»»
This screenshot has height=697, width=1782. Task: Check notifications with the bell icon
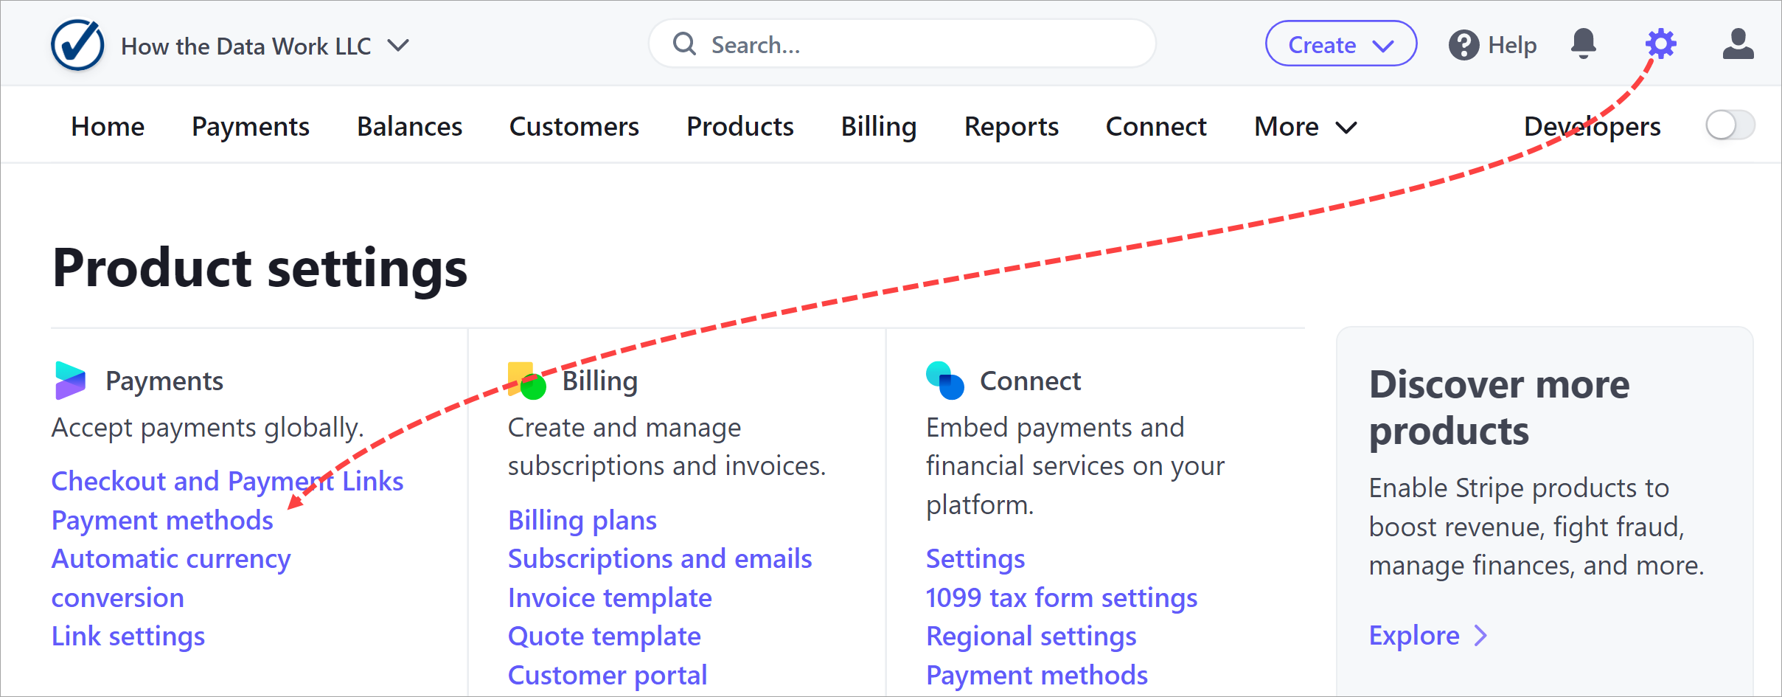(1583, 44)
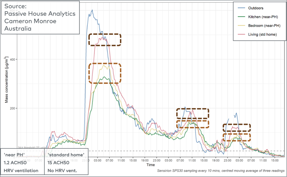Click the 'near PH' 1.2 ACH50 info box
The image size is (287, 177).
click(x=22, y=162)
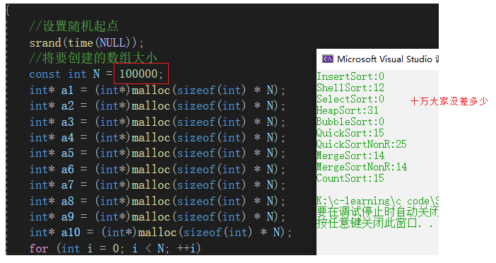496x263 pixels.
Task: Click the K:\c-learning path line in console
Action: 377,201
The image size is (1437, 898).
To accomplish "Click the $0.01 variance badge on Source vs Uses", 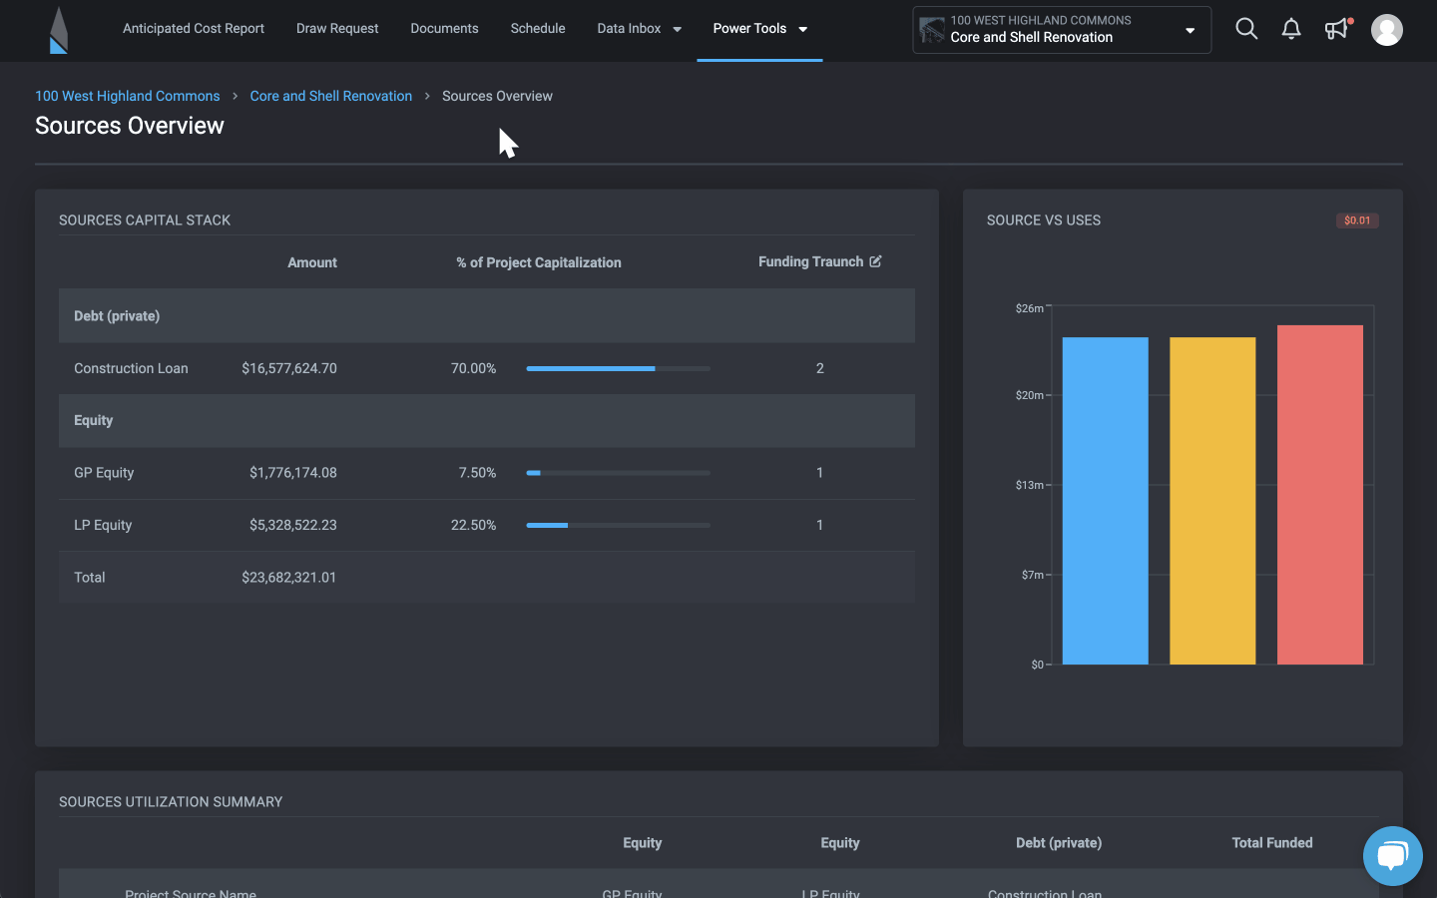I will 1357,220.
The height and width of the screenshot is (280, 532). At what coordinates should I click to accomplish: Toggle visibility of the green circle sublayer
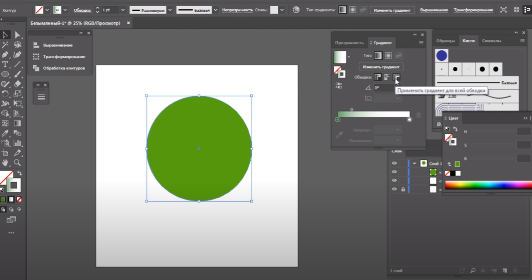pos(394,172)
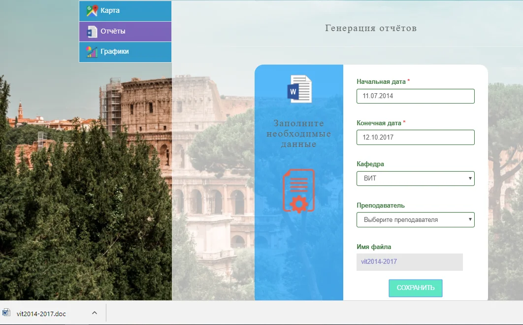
««
▸ Description of the task:
Take the lines from the start of the listing above through the line with "The image size is (1437, 898).", both ends included, and copy them exactly, leaving the pictures behind.

▸ Output for this exercise:
This screenshot has height=697, width=1782. Task: Check notifications with the bell icon
(1583, 44)
Click the 'near PH' 1.2 ACH50 info box
The image size is (287, 177).
click(x=22, y=162)
496x263 pixels.
Task: Click the K:\c-learning path line in console
Action: 377,201
The image size is (1437, 898).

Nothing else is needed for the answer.